All of this is very exciting, as it shows that despite the drop-off in antibiotic discovery, molecules produced by bacteria still have plenty of applications that are waiting to be discovered. As to why the bacteria might have evolved to kill cancer cells and malarial parasites as yet there's no idea! Probably the best explanation at the moment is that like antibiotics they were originally intended for something completely different, yet they have properties which allow them to be more useful too us than they can ever have imagined.

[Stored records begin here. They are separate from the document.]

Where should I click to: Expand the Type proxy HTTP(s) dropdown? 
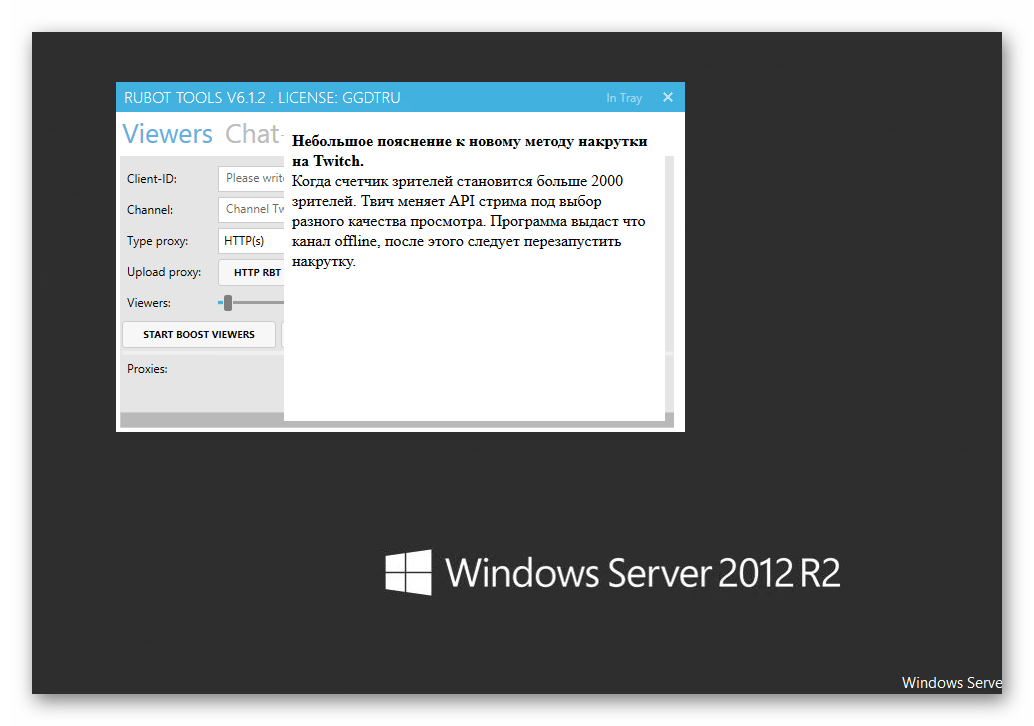[x=252, y=241]
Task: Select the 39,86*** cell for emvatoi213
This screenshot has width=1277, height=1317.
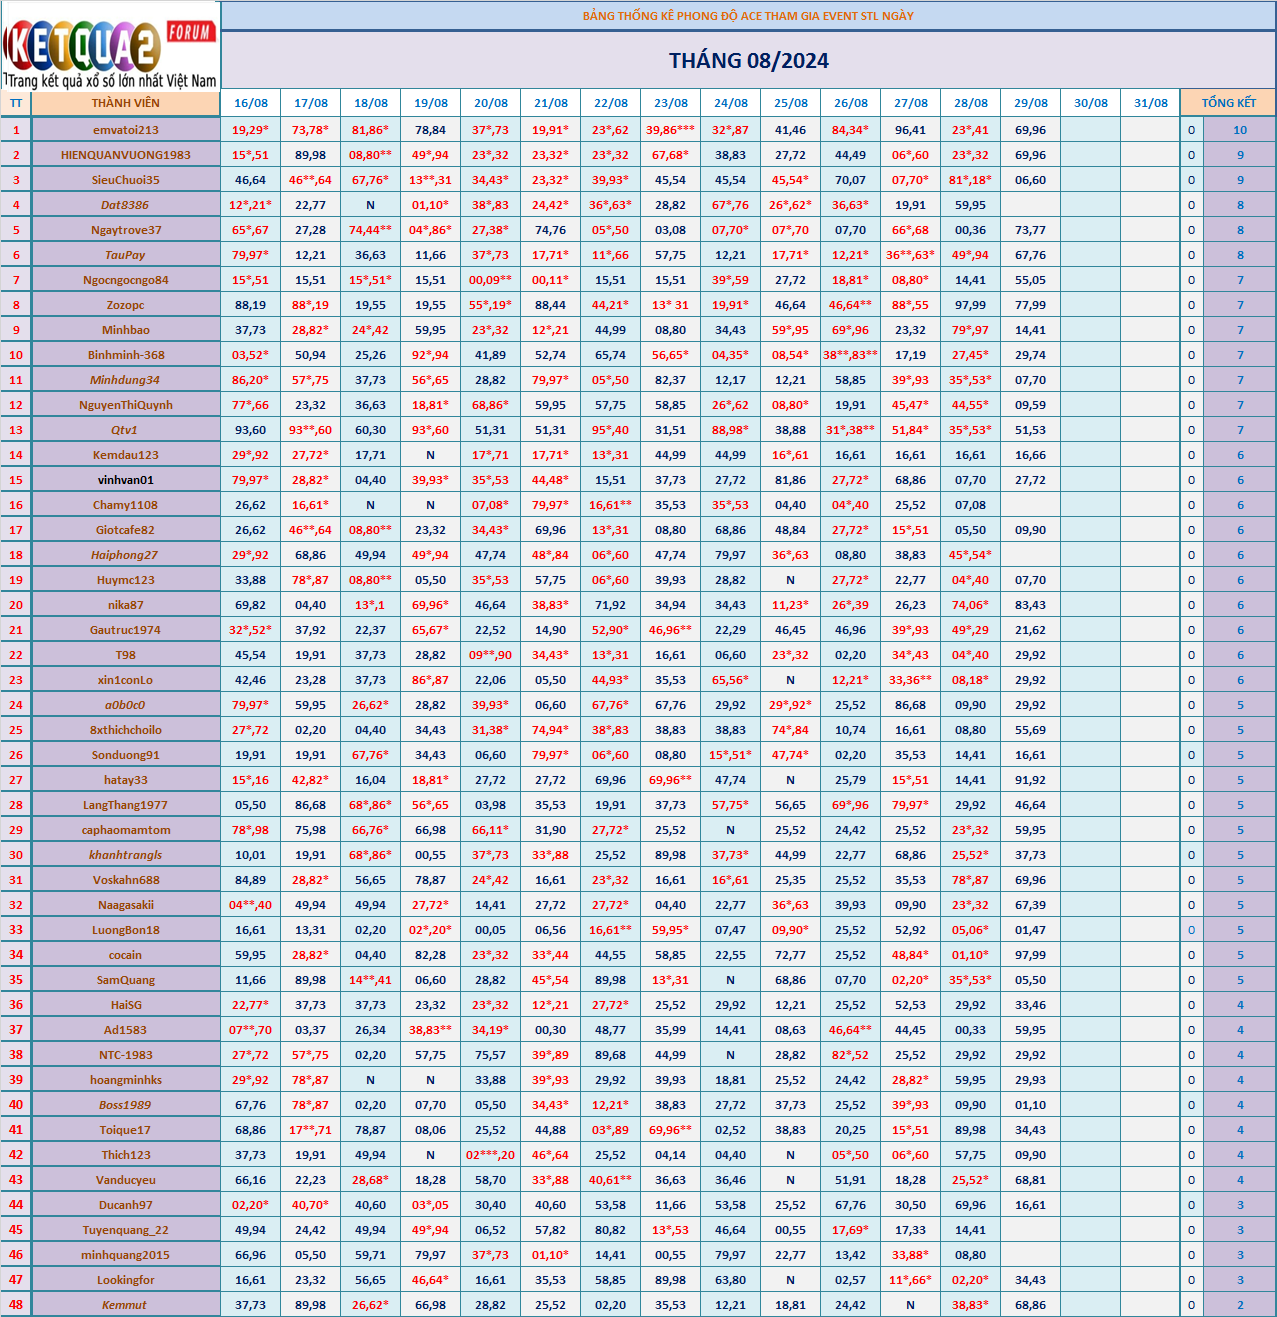Action: (670, 130)
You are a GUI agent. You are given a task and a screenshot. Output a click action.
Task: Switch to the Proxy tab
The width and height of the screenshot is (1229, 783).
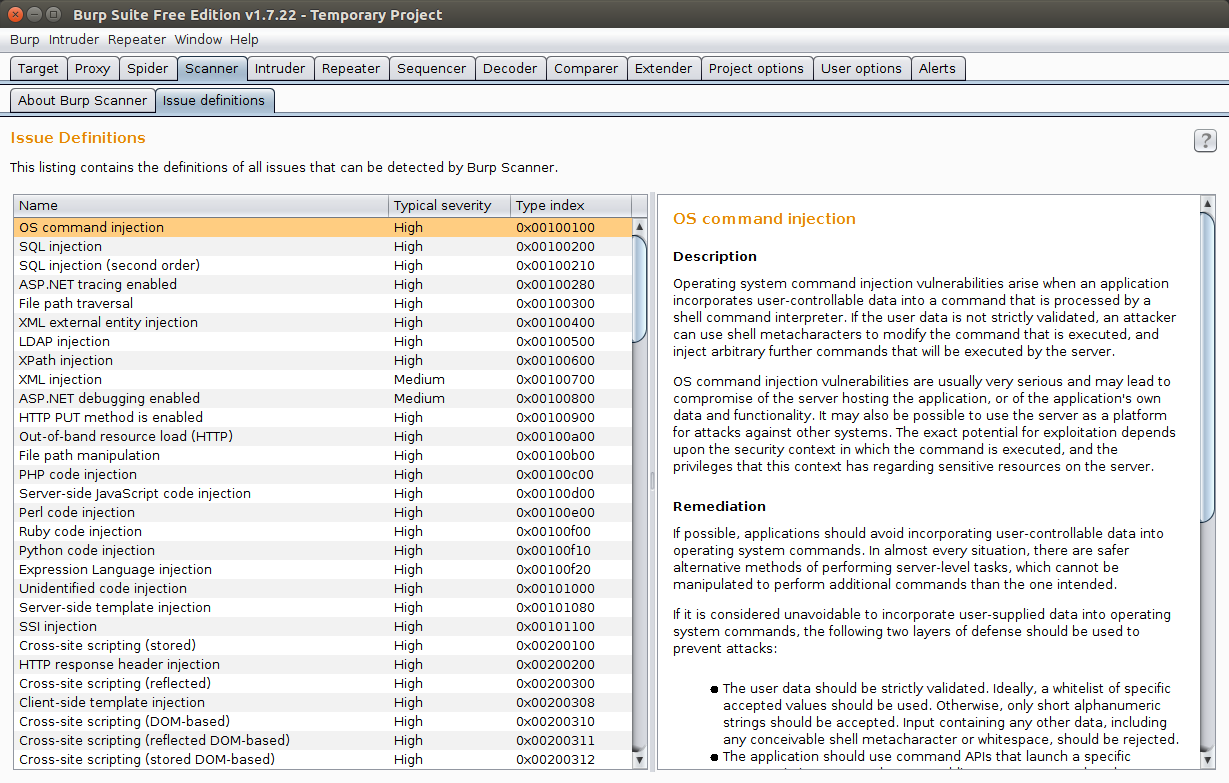92,68
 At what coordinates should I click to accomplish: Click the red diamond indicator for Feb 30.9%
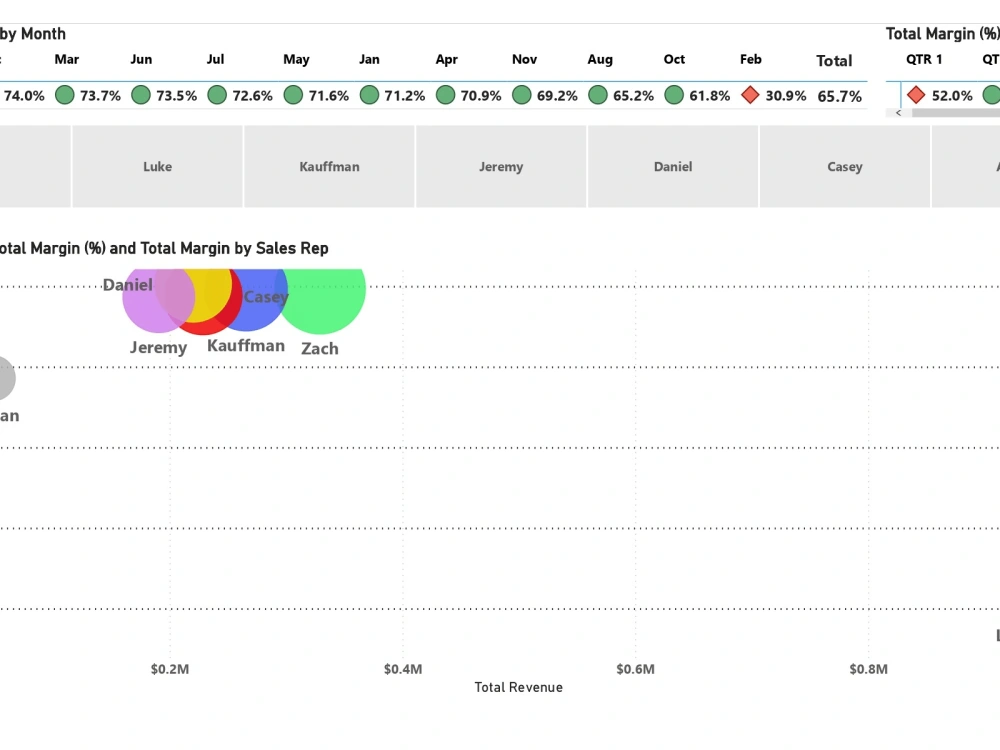[752, 95]
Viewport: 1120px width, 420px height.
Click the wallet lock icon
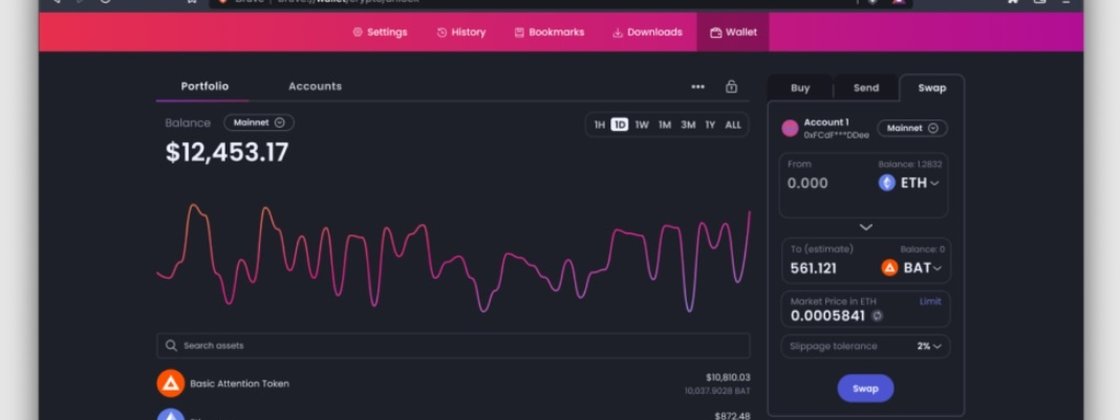pyautogui.click(x=731, y=87)
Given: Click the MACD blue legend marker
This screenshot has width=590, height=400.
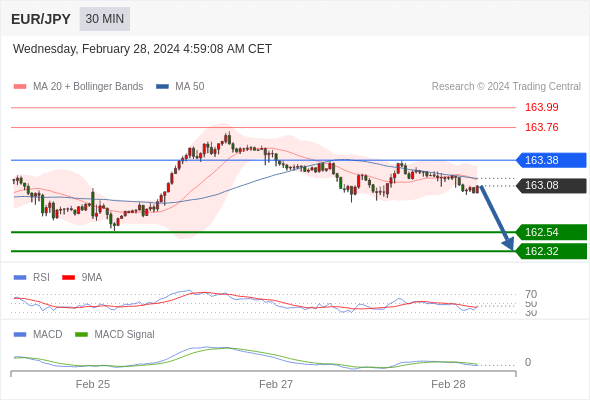Looking at the screenshot, I should 20,335.
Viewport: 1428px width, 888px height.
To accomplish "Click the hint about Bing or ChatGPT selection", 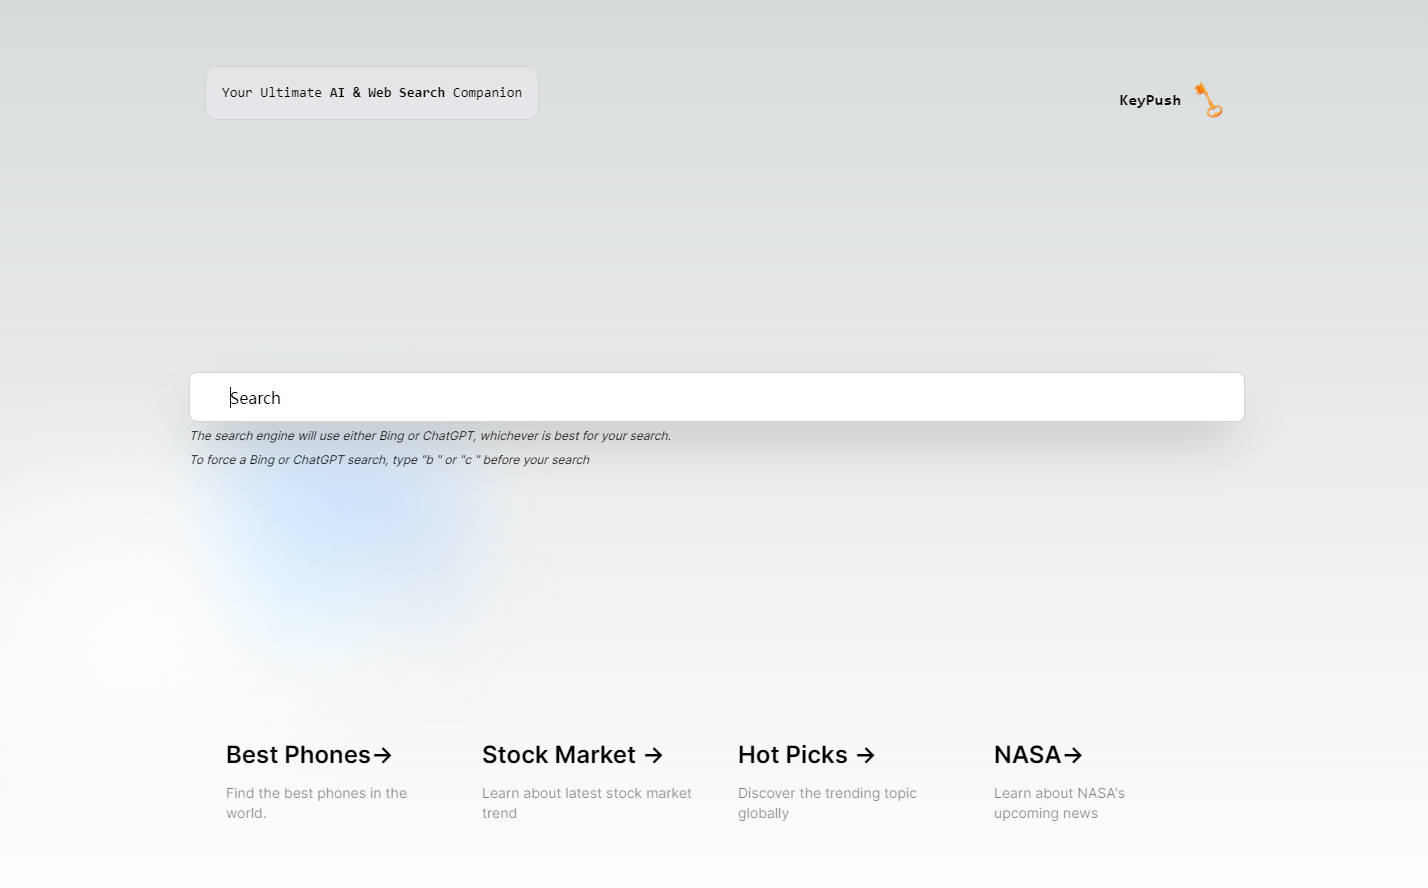I will (430, 436).
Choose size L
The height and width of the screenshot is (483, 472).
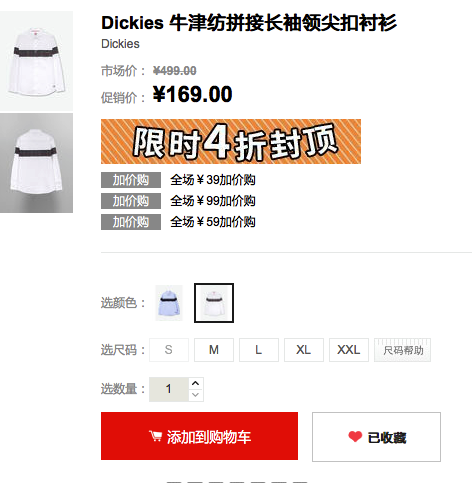[x=259, y=350]
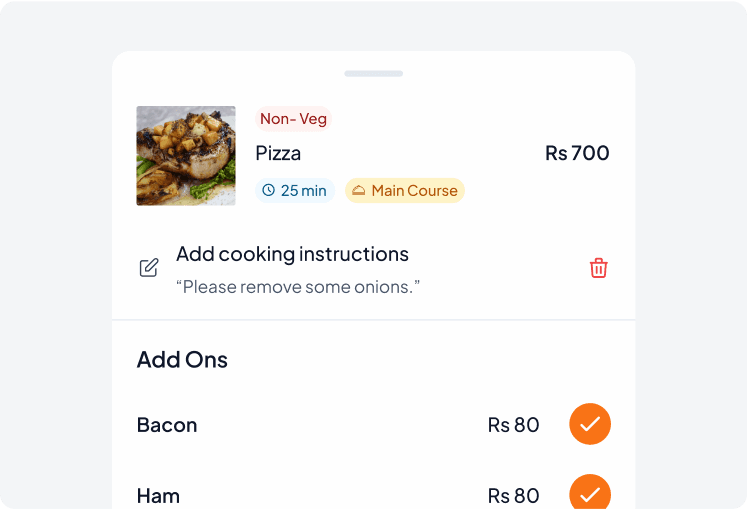The width and height of the screenshot is (748, 509).
Task: Select the Bacon add-on label
Action: (x=167, y=425)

Yamada, T. (2002). Bacterial redox protein azurin, tumor suppressor protein p53, and regression of cancer Proceedings of the National Academy of Sciences, 99 (22), 14098-14103 DOI: 10.1073/pnas.222539699

Punj V, Bhattacharyya S, Saint-Dic D, Vasu C, Cunningham EA, Graves J, Yamada T, Constantinou AI, Christov K, White B, Li G, Majumdar D, Chakrabarty AM, & Das Gupta TK (2004). Bacterial cupredoxin azurin as an inducer of apoptosis and regression in human breast cancer. Oncogene, 23 (13), 2367-78 PMID: 14981543

Chaudhari A, Fialho AM, Ratner D, Gupta P, Hong CS, Kahali S, Yamada T, Haldar K, Murphy S, Cho W, Chauhan VS, Das Gupta TK, & Chakrabarty AM (2006). Azurin, Plasmodium falciparum malaria and HIV/AIDS: inhibition of parasitic and viral growth by Azurin. Cell cycle (Georgetown, Tex.), 5 (15), 1642-8 PMID: 16861897


Lucas Brouwers said...

Wow! That's quite impressive for a single protein! The entire story is an analogy to maggot therapy, instead of clearing necrotic tissue, the bacteria are clearing cancerous tissue..
I'm wondering about the side-effects though.. Since azurin binds CD4, it probably also interferes with the normal functioning of the immune system?

Lab Rat said...

That's the wierd thing about Azurin, it doesn't seem to have any normal-functioning side-effects so far. And it is in Stage one clinical trials, so it's obviously not *deadly* for humans. At the moment the mechanisms are jsut either not quite worked out or being kept a carefully guarded secret...

James said...

Hi Lab Rat, long time reader first time commenting!
Im curious as to the delivery system they intend on using. Are they just treating with an attenuated Pseudomonas aeruginosa 8821M strain or purified proteins?
Also you have a look at the working thats been done using anerobic bacteria such as Clostria to find necrotic tissue and lyse tumours from the inside out, very cool stuff.

Lab Rat said...


Hi! Thanks for commenting. For delivery they're actually just using the active portion of the Azurin protein, the p21 section between amino acids 50-77.

I hadn't heard about the Clostridia work but I will take a look, it sounds really interesting!